Kunt u aangeven op welke concrete wijze Defensie het inkoopbeheer zodanig gaat verbeteren dat dit een positief rechtmatigheidsoordeel van de ARK kan krijgen? Welk tijdpad hoort hier bij?
Het inkoopbeheer is de afgelopen tijd aanzienlijk verbeterd en er zijn flinke vorderingen gemaakt ten aanzien van de eerdere aanbevelingen van de Rekenkamer. Zo is de spendanalyse tool ontwikkeld en eind vorig 2021 in gebruik genomen, het contractenregister verbeterd, de aanbestedingskalender in gebruik en is de grenswaarde voor de objectieve leverancierskeuze op EUR 33.000,– gesteld. Dit jaar wordt verder gegaan met het invoeren van de verbeteringen en maatregelen zodat ook kan worden aangetoond dat deze ook werken en functioneren.
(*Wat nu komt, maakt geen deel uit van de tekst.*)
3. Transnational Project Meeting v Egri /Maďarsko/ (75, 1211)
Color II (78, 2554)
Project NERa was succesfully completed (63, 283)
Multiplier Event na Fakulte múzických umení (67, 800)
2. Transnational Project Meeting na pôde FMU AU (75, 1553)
Naar aanleiding van de bevindingen en aanbevelingen van de Rekenkamer in het Verantwoordingsonderzoek 2021, en in lijn met de aanbevelingen van de Audit Dienst Rijk, wordt dit jaar de interne controle binnen de inkooppunten tegen het licht gehouden. Denk hierbij bijvoorbeeld aan de goedkeuring van verwervingsstrategieën. Indien nodig wordt de interne controle verbeterd en/of verstevigd. Bij het formuleren van maatregelen worden aspecten als eenvoud in de bedrijfsvoering en verminderen de werking van verbeteringen en maatregelen aan te kunnen tonen.